STOCKHOLM/PARIS (Reuters) - Vattenfall VATN.UL, one of Europe’s biggest energy companies, has written down the value of its business by 30 billion crowns ($4.6 billion), seeing no prospect of a recovery in the region’s ailing electricity markets.
The Swedish state-owned group, which has operations across the Nordic region, Germany and the Netherlands, also said on Tuesday that it plans to split into two divisions - a move that could bring in outside investors.
Vattenfall, along with peers such as Germany’s E.ON EONG.DE and RWE (RWEG.DE), and Finnish state-controlled utility Fortum FUM1V.HE, are suffering from a combination of weak economies and pressure from regulators.
Vattenfall, Germany’s third-biggest power generator by output, is the first major utility to cite the European energy market’s problems as the reason for a substantial asset writedown.
Weakened by huge debts built up during a decade of consolidation sparked by the liberalization of European energy markets in the 1990s, utilities were ill-prepared for the euro zone crisis, which led to falling demand for electricity.
The European Union’s energy-efficiency drive has further reduced power consumption as homes become better insulated and heaters and other appliances more efficient.

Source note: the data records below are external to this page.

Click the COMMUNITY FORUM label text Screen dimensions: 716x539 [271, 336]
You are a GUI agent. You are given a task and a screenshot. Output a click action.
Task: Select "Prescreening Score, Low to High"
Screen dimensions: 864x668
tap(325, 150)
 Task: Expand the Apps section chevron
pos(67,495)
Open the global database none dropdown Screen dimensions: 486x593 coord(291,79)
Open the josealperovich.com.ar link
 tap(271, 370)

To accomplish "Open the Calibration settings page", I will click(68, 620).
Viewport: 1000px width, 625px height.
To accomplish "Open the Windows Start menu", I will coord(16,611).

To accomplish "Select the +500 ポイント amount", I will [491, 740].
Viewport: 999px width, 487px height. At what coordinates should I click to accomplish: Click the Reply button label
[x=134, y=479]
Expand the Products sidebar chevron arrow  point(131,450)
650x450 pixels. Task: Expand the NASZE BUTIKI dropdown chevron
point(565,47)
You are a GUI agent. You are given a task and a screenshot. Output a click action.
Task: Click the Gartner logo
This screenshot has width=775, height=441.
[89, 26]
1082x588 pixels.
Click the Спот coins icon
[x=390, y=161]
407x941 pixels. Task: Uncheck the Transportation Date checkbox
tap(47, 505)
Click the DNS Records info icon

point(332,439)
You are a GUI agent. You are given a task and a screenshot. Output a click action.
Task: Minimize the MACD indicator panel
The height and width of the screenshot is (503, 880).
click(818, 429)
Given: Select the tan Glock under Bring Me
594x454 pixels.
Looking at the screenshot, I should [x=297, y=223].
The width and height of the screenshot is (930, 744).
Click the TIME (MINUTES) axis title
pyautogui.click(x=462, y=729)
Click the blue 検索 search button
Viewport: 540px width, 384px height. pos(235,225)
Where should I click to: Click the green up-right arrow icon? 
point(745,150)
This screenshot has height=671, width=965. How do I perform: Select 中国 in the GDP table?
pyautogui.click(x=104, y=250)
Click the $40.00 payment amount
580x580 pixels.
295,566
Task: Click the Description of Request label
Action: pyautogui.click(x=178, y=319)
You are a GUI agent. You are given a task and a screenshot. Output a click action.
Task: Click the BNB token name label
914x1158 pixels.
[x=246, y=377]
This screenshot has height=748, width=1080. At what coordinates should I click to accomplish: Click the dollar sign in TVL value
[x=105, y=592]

“Like other European energy producers, Vattenfall is affected by the increasingly gloomy market prospects,” Chairman Lars Nordstrom and Chief Executive Oystein Loseth said in a statement.
“The company now makes the assessment that the market will not recover in the foreseeable future.”
Loseth predicted in June that European utilities would remain in dire straits until at least 2020.
Vattenfall said it was accelerating cost reductions planned for 2014 to 2.5 billion crowns from 1.5 to billion. It set a new savings target of 2 billion crowns for 2015 and said it was cutting investment over the next five years.
On the supply side, the picture is not much better as European utilities struggle to incorporate renewable energy into their generation mix.
Vattenfall, half of whose electricity generation comes from fossil-based power, is under political pressure to boost its green footprint.
Subsidized wind and solar energy get priority access to the grid, pushing out traditional thermal generation plants fuelled by coal or nuclear energy.
Even highly efficient gas-burning plants are being mothballed, as U.S. shale gas has sparked a flow of cheap coal to Europe, making old coal plants cheaper to run than newly built gas plants.
The largest of Vattenfall’s writedowns, made in the second quarter, was 14.5 billion crowns for gas and hard coal-fired power plants in the Netherlands.
Energy consultancy IHS Cera has estimated that 110 gigawatts of gas-fired generation capacity - the equivalent of about 110 nuclear plants - are at risk of closure in Europe.
In a letter to the European Commission in May, the CEOs of eight leading European utilities companies said their sector was the subject of “a perfect storm”, which undermines their capacity to attract capital and endangers security of supply.
Vattenfall, the Nordic region’s largest electricity supplier with a market share of 17 percent, said on Tuesday it would split into two units - one for the Nordics and the other continental Europe.
The company hinted it may seek to bring in outside external investors at the new continental Europe division in the longer term.
“The new structure will allow the regions to focus on their respective core issues and will open up opportunities for risk-sharing in Vattenfall’s continental operations over time,” the company said.
The Euro Stoxx European utilities index <.SX6E > has been the worst-performing index among major sectors since the start of the euro zone crisis, falling from a high of 652 points at the start of 2008 to less than 210 points early last year.
It has since recovered slightly to trade at 218 points on Tuesday, still down 66 percent from its 2008 high.